====== Material for this exercise ======
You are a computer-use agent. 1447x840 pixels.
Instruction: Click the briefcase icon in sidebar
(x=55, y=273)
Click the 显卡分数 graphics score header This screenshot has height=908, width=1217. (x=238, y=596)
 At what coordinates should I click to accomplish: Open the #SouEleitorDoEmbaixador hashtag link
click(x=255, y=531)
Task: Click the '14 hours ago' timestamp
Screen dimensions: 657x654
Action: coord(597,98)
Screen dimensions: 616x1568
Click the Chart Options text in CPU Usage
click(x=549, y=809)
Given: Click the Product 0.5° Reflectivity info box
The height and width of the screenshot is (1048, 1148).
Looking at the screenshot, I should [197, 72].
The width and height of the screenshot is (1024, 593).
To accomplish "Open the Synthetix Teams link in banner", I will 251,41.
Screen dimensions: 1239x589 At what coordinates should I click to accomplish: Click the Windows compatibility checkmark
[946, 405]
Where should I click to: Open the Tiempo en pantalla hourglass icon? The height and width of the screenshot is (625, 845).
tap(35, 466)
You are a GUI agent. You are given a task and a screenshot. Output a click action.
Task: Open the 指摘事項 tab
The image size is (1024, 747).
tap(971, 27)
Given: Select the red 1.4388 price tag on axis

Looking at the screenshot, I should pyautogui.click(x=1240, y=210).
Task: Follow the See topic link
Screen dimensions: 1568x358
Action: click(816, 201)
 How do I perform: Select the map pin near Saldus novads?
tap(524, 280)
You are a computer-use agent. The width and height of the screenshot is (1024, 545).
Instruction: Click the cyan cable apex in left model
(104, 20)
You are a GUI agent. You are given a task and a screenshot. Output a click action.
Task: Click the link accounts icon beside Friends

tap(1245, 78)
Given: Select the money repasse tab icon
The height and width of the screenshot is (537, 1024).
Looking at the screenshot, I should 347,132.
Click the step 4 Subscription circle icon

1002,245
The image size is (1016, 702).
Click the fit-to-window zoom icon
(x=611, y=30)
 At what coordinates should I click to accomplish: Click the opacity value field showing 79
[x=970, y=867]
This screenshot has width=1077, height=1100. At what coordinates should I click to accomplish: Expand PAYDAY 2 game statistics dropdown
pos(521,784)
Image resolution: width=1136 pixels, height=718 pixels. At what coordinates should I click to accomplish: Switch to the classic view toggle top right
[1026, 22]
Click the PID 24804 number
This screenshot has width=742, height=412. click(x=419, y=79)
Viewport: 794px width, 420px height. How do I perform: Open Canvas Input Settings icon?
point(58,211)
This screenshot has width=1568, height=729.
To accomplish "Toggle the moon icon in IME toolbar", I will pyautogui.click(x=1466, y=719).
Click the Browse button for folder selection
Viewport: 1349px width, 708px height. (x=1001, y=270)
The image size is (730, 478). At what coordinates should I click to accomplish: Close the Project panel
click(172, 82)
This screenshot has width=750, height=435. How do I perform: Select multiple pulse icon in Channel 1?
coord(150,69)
======
### Exercise requirements
The answer should consist of all the lines above, retyped exactly.

### Result of the task
You are a computer-use agent. 1447x840 pixels.
Instruction: Click the briefcase icon in sidebar
(x=55, y=273)
Click the 显卡分数 graphics score header This screenshot has height=908, width=1217. (x=238, y=596)
 At what coordinates should I click to accomplish: Open the #SouEleitorDoEmbaixador hashtag link
click(x=255, y=531)
Task: Click the '14 hours ago' timestamp
Screen dimensions: 657x654
Action: coord(597,98)
Screen dimensions: 616x1568
Click the Chart Options text in CPU Usage
click(x=549, y=809)
Given: Click the Product 0.5° Reflectivity info box
The height and width of the screenshot is (1048, 1148).
Looking at the screenshot, I should [197, 72].
The width and height of the screenshot is (1024, 593).
To accomplish "Open the Synthetix Teams link in banner", I will 251,41.
Screen dimensions: 1239x589 At what coordinates should I click to accomplish: Click the Windows compatibility checkmark
[946, 405]
Where should I click to: Open the Tiempo en pantalla hourglass icon? The height and width of the screenshot is (625, 845).
tap(35, 466)
You are a GUI agent. You are given a task and a screenshot. Output a click action.
Task: Open the 指摘事項 tab
The image size is (1024, 747).
tap(971, 27)
Given: Select the red 1.4388 price tag on axis

Looking at the screenshot, I should pyautogui.click(x=1240, y=210).
Task: Follow the See topic link
Screen dimensions: 1568x358
Action: click(816, 201)
 How do I perform: Select the map pin near Saldus novads?
tap(524, 280)
You are a computer-use agent. The width and height of the screenshot is (1024, 545).
Instruction: Click the cyan cable apex in left model
(104, 20)
You are a GUI agent. You are given a task and a screenshot. Output a click action.
Task: Click the link accounts icon beside Friends

tap(1245, 78)
Given: Select the money repasse tab icon
The height and width of the screenshot is (537, 1024).
Looking at the screenshot, I should 347,132.
Click the step 4 Subscription circle icon

1002,245
The image size is (1016, 702).
Click the fit-to-window zoom icon
(x=611, y=30)
 At what coordinates should I click to accomplish: Click the opacity value field showing 79
[x=970, y=867]
This screenshot has width=1077, height=1100. At what coordinates should I click to accomplish: Expand PAYDAY 2 game statistics dropdown
pos(521,784)
Image resolution: width=1136 pixels, height=718 pixels. At what coordinates should I click to accomplish: Switch to the classic view toggle top right
[1026, 22]
Click the PID 24804 number
This screenshot has width=742, height=412. click(x=419, y=79)
Viewport: 794px width, 420px height. How do I perform: Open Canvas Input Settings icon?
point(58,211)
This screenshot has width=1568, height=729.
To accomplish "Toggle the moon icon in IME toolbar", I will pyautogui.click(x=1466, y=719).
Click the Browse button for folder selection
Viewport: 1349px width, 708px height. (x=1001, y=270)
The image size is (730, 478). At what coordinates should I click to accomplish: Close the Project panel
click(172, 82)
This screenshot has width=750, height=435. How do I perform: Select multiple pulse icon in Channel 1?
coord(150,69)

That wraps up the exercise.